The current home of the Grand Ole Opry franchise has been added to the National Register of Historic Place. It might come as a shock to country music fans that the Grand Ole Opry is juts now being added to the Register but relax: This is actually the sixth home that the foundation has had in its nearly 90-year run in Nashville, and the Opry House has served as the host longer than most, having now operated for 41 years (from Billboard).

Prior to moving to the new Opry House during 1974, the Grand Ole Opry's weekly performance took place at Ryman Auditorium, from 1943 up until the new venue. That venue still stands, and was in fact added to the National Register of Historic Places in 1971, just three years before the program switched venues. However Grand Ole Opry fans probably shouldn't expect it to switch venues again in the near future. After all, it survived the 2010 flooding from the Cumberland River and, if anything, came out of the event stronger thanks to the refurbishment it received.

The Opry House is the only venue that has been built specifically for housing the Grand Ole Opry.

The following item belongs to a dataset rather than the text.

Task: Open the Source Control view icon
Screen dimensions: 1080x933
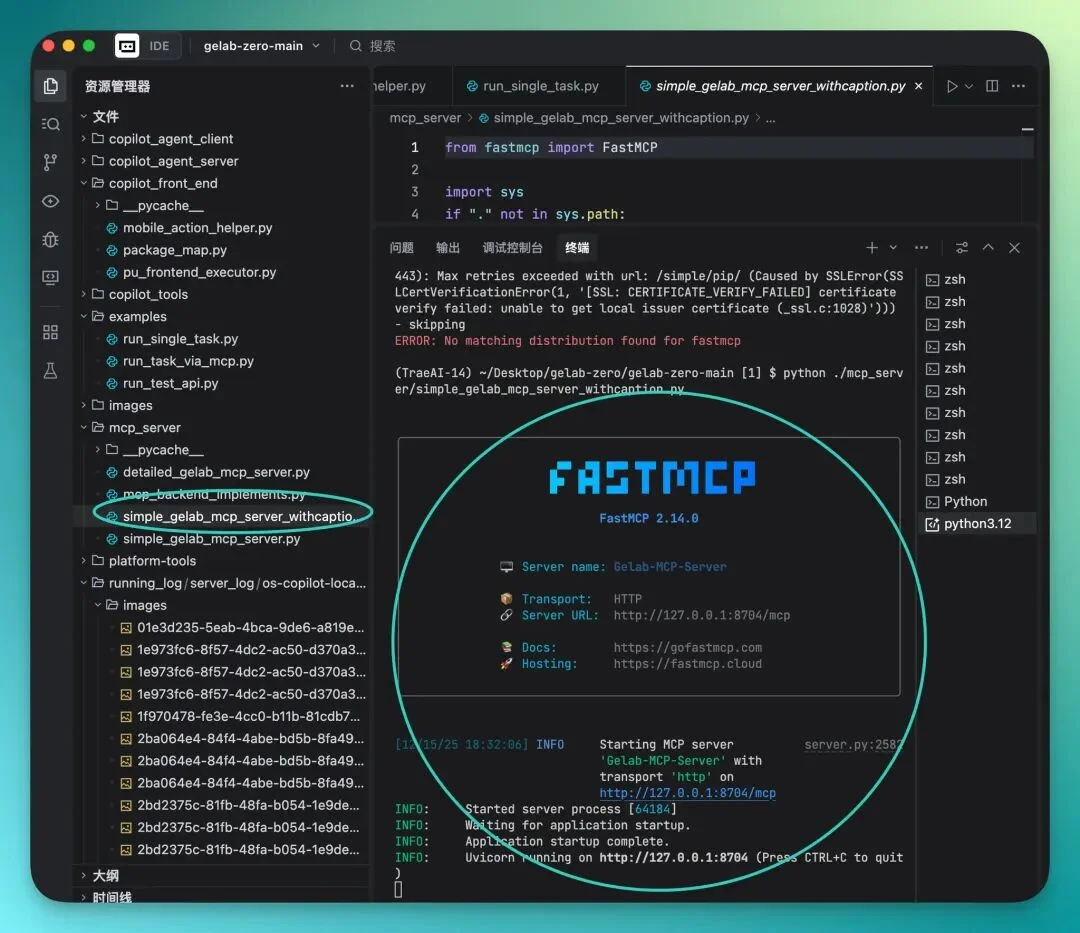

The addition to the Register was organized by Carroll Van West, director of the Center for Historic Preservation at Middle Tennessee State University.

The announcement comes just in time, as the Grand Ole Opry is set to begin a nine-month celebration of the program's 90th anniversary on March 24. The largest event of which will be a "Birthday Bash Weekend" to take place on October 2-3.

Current members of the Grand Ole Opry include Dolly Parton, Carrie Underwood, Dierks Bentley, Martina McBride and the Old Crow Medicine Show.